##### EXERCISE INPUT #####

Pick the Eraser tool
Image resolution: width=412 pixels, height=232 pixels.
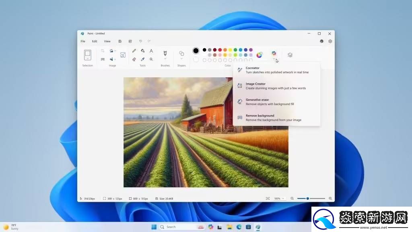click(x=134, y=59)
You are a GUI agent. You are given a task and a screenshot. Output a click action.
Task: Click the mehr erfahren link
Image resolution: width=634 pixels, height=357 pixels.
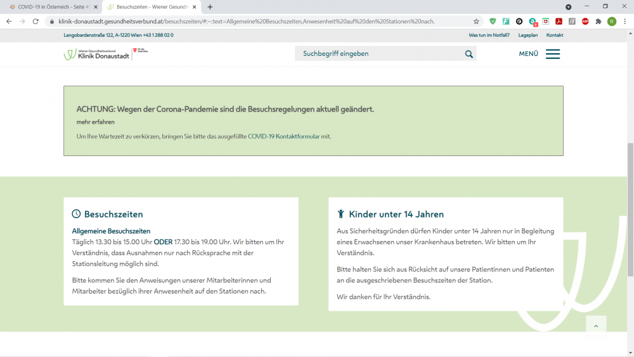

#####

WORK INSTRUCTION: Copy the records exactly. Skip any pictures.

SOLUTION FOR THIS TASK:
Pick the Eraser tool
Image resolution: width=412 pixels, height=232 pixels.
click(x=134, y=59)
You are a GUI agent. You are given a task and a screenshot. Output a click action.
Task: Click the mehr erfahren link
Image resolution: width=634 pixels, height=357 pixels.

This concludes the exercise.